Our host pastor Marian knows about it better than anyone because he’s been working with people affected by poverty for years now. First he worked at the homeless shelter, and by the way, there are only 20 beds at the shelter; not even close to cater for the town’s needs. He told us about all the things that have been stolen from him; thieves climbing into his house through the windows, his car stolen… So, after hearing Marian’s story you could easily conclude that Most is a place you should avoid if possible.

However, there are people in Most who offer a different perspective. One of them is my host, a 28-year-old girl called Mirka who works for the city’s tourism office. Ten year ago she was part of a Bridgebuilders Club in Most. She thinks Most is a beautiful town that has many interesting things to offer. Whenever she talks to people from other parts of the country and tells them she lives in Most, they usually feel sorry for her. She doesn’t like her town’s reputation and tries her best to change it. After people visit Most for whatever reason, they’re usually positively surprised and lose their prejudice towards the town and people. At least that’s what Mirka told me.

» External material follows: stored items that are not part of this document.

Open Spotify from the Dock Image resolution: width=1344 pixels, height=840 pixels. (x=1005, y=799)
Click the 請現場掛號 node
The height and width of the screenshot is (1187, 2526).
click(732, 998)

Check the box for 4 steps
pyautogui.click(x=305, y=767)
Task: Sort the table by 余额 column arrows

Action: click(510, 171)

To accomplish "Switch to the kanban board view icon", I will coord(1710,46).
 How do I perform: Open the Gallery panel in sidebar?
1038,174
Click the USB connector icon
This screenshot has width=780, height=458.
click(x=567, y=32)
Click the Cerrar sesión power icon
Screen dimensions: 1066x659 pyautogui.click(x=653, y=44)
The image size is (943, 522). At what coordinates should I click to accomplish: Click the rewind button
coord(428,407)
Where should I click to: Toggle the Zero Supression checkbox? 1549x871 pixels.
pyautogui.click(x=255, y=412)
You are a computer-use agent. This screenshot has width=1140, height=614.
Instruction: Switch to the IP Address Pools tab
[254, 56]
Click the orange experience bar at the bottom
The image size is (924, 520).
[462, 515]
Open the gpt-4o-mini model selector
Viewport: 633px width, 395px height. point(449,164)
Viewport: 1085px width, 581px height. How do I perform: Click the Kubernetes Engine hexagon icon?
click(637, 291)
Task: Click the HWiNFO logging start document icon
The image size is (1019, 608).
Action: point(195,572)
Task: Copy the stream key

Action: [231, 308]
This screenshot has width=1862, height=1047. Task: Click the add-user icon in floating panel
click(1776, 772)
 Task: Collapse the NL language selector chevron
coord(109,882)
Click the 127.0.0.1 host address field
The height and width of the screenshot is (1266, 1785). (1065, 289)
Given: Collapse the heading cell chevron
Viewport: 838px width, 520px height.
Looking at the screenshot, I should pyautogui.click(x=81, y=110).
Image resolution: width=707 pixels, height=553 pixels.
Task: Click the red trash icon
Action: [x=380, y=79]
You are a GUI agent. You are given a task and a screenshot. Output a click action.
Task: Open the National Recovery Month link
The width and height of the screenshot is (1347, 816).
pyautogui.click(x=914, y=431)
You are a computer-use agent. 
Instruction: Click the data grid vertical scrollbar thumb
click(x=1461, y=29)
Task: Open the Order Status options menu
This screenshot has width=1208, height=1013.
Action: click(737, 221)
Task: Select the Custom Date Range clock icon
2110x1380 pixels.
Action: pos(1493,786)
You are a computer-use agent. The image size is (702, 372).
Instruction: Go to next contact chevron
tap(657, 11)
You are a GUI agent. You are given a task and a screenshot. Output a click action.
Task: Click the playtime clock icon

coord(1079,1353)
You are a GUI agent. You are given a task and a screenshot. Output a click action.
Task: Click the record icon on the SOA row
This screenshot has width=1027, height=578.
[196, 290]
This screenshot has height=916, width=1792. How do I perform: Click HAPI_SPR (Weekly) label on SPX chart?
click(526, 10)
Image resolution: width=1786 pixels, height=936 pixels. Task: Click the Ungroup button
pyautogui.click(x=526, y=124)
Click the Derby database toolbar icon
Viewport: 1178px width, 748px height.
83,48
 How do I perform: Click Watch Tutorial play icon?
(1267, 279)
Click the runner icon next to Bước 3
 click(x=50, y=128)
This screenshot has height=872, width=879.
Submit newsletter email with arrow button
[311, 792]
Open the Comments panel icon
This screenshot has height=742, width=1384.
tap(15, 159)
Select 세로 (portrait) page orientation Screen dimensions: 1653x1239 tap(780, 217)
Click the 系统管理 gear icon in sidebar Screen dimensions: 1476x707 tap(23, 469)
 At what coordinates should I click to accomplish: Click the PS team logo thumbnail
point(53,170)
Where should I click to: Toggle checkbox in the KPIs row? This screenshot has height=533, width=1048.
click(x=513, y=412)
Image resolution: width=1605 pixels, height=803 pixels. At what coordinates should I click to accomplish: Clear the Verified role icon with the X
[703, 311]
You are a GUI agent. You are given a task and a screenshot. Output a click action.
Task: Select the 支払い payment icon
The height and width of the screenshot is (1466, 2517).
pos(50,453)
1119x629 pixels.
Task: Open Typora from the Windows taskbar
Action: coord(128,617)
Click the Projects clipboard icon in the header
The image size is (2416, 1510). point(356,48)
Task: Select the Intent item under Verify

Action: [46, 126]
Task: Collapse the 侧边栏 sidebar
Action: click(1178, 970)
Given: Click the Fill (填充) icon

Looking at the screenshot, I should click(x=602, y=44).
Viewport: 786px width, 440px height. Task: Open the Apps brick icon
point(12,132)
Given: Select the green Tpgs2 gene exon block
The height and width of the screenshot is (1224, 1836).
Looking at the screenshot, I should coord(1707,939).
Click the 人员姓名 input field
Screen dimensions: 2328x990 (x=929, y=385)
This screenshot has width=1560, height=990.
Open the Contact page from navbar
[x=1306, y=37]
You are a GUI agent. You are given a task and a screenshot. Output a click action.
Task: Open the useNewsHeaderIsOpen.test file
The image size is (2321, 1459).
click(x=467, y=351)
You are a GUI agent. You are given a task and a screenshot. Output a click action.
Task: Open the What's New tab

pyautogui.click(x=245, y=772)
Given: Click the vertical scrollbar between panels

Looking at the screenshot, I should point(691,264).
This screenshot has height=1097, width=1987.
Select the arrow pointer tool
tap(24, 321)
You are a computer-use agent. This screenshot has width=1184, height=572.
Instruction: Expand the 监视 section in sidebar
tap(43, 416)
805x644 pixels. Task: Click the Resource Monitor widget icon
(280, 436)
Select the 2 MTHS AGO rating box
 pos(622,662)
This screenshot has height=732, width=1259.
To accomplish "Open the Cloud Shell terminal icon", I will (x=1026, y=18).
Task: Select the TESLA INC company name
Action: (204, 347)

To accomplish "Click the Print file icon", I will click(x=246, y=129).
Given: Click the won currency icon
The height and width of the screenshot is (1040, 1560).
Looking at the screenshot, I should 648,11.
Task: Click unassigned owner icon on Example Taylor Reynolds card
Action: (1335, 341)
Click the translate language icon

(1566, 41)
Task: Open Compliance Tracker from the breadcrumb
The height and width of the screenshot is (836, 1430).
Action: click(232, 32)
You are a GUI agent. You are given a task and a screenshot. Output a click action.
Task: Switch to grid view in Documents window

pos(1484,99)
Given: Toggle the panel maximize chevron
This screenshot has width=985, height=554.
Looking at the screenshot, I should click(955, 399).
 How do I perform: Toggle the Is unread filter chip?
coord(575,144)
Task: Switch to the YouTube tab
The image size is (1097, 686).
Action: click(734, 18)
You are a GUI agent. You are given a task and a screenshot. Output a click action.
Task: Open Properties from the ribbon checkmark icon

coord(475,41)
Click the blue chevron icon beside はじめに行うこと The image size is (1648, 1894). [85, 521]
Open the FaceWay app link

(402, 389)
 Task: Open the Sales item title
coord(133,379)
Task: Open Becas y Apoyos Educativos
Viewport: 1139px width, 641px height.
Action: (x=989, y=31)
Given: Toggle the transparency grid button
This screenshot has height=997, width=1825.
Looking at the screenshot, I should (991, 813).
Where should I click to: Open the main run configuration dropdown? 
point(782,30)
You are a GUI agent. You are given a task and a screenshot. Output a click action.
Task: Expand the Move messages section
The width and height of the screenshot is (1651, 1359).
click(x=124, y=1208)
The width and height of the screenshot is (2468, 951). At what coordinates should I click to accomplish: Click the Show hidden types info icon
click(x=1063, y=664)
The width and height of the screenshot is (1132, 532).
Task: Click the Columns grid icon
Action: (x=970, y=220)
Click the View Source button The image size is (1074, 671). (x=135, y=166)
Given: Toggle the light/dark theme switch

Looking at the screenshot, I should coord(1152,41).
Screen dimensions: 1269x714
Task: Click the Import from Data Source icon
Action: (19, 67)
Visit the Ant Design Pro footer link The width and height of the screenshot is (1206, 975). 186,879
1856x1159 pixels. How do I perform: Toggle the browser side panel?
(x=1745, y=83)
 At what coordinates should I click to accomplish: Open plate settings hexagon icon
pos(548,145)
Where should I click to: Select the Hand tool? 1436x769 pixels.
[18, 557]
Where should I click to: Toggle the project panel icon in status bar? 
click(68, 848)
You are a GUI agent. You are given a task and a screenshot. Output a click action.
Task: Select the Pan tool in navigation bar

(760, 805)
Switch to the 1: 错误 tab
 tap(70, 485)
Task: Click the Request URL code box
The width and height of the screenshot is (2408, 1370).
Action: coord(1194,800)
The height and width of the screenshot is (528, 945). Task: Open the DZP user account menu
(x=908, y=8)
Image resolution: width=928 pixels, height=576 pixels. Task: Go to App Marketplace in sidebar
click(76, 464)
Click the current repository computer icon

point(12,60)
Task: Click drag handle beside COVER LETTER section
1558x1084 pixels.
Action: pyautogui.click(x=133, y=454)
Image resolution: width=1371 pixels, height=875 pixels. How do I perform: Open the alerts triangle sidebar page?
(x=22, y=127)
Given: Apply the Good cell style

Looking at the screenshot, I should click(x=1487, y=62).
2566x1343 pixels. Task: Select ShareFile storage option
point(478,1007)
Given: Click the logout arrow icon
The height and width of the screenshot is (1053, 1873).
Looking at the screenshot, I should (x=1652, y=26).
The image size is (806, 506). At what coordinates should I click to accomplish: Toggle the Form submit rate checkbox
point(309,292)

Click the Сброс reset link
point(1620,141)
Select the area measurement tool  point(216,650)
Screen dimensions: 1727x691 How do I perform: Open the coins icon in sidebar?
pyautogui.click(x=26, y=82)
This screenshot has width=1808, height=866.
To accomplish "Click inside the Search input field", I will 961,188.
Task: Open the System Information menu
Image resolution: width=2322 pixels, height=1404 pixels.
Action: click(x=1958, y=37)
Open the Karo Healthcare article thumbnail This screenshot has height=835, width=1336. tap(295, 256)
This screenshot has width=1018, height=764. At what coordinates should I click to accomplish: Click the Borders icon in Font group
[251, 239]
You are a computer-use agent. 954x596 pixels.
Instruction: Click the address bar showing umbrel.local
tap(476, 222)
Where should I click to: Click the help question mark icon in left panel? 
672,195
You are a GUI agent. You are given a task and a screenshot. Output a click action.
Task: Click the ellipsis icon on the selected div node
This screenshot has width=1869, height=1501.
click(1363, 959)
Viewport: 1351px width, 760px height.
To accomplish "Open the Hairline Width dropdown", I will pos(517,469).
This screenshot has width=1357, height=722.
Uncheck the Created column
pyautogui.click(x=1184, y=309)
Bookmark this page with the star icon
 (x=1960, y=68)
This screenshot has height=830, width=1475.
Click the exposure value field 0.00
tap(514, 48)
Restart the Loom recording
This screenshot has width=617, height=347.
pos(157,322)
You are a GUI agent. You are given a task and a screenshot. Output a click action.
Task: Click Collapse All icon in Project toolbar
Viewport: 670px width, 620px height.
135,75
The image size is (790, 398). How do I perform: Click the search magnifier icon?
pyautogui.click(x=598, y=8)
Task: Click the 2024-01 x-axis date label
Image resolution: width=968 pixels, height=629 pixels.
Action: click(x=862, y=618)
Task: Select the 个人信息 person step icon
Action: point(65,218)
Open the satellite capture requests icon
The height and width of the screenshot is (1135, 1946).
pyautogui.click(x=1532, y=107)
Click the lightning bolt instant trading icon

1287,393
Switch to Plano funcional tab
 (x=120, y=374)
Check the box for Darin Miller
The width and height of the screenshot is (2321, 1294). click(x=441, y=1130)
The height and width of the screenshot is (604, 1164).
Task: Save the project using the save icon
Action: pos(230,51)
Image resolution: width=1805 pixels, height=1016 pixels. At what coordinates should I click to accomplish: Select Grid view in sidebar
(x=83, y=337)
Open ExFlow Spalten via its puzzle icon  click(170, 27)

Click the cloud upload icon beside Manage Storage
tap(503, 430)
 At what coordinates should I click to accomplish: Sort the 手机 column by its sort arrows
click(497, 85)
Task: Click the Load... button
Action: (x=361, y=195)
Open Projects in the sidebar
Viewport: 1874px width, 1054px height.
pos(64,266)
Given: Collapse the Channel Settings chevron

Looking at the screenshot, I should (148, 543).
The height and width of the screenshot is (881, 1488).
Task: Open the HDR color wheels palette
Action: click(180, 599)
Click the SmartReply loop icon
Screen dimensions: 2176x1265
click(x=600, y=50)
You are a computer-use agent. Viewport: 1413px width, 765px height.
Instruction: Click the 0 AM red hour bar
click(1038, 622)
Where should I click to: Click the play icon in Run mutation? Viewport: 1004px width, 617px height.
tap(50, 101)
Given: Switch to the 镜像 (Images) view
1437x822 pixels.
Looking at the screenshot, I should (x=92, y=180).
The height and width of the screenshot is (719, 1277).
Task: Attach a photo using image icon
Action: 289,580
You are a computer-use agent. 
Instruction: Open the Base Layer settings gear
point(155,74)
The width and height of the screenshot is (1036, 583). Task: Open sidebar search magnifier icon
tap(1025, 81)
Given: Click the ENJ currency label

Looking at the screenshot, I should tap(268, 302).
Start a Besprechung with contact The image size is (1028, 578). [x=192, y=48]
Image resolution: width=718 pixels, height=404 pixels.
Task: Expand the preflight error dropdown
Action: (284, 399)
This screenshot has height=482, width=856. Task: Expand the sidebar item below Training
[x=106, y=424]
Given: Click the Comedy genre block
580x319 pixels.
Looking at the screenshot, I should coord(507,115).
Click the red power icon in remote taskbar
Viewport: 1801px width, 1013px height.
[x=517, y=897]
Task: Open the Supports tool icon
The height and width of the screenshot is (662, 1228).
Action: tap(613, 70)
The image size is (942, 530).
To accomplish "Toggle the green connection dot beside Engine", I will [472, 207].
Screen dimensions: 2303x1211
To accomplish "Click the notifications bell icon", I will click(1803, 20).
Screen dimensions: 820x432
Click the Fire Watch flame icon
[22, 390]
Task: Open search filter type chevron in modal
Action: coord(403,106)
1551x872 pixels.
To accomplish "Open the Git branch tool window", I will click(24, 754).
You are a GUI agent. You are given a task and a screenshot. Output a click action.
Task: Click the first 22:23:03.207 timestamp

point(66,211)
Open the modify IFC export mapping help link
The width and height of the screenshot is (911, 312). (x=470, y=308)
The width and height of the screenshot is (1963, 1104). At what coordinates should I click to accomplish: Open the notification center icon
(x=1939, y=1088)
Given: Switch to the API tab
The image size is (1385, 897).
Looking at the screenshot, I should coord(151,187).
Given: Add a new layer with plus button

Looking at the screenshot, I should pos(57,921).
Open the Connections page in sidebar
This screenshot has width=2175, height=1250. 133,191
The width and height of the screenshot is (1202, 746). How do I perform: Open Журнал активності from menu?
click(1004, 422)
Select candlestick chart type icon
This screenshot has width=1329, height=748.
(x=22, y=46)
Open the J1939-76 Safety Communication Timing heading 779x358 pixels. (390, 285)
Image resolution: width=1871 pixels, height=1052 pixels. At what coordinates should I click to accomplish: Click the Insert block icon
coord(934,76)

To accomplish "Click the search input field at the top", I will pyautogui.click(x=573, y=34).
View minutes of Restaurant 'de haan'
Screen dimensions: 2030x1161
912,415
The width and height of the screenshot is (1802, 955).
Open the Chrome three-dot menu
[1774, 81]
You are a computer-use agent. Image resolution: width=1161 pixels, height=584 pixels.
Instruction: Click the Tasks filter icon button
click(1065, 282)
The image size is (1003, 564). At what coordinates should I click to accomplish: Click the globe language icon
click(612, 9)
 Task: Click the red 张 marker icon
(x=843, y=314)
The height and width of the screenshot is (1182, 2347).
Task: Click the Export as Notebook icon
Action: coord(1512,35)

There’s also a third Most citizen I met, Andy. Andy was part of the same Bridgebuilders club with Mirka and was also an EVS-er (European Volunteer) with Atlantic Bridge for a year. She is very young and one of the lucky people who have a job. Just like Mirka, she loves her town and wouldn’t change it for any other in the Czech Republic. But, she knows very well that Most has a lot of issues that aren’t being dealt with and that it would take a lot of time to fix them. She described the town as a dumping site for unemployed people from other parts of the country because when someone from any other city loses their job and can no longer afford to pay the rent, they just move to Most because the rent is cheaper here.

My experience of Most is very positive; the few people I met are really nice, the town is famous for a church that has been completely relocated and for a beautiful castle on the hill above the town. That’s even without the beautiful landscape that surrounds the town, the magnificent forests and hills.

So the bridge that is of interest to Atlantic Bridge is the bridge between young people and the church. How deep are the crevasses created by communism, how deep are the prejudices towards the Christian faith? Is there a way to build a new bridge of faith to this seemingly faithless region? There are two other bridges we can focus on in this town. First there is the bridge between rich and poor. Many people in this region are poor and barely able to survive. The level of unemployment is very high and so there are consequent problems with prostitution and drugs. Second there is also the bridge between different ethnic groups. In Most and the surrounding towns there are quite serious difficulties with people from the Roma or Gypsie culture. Can we also help to build bridges of friendship, faith and understanding related to these problems?

Present situation

After years of various efforts in the Most region, the momentum is gaining and we expect to start again in 2018.
Now, 2017, we are regaining momentum and are planning a Europe Week multi-lateral exchange project with at least four other countries coming to Most. In September 2017 we applied for Accreditation for starting EVS in the region. This is only possible because of the partnership with the Diakonie in Most. And so, as this is written, we are expecting accreditation to be able to host EVS interns again starting in 2018.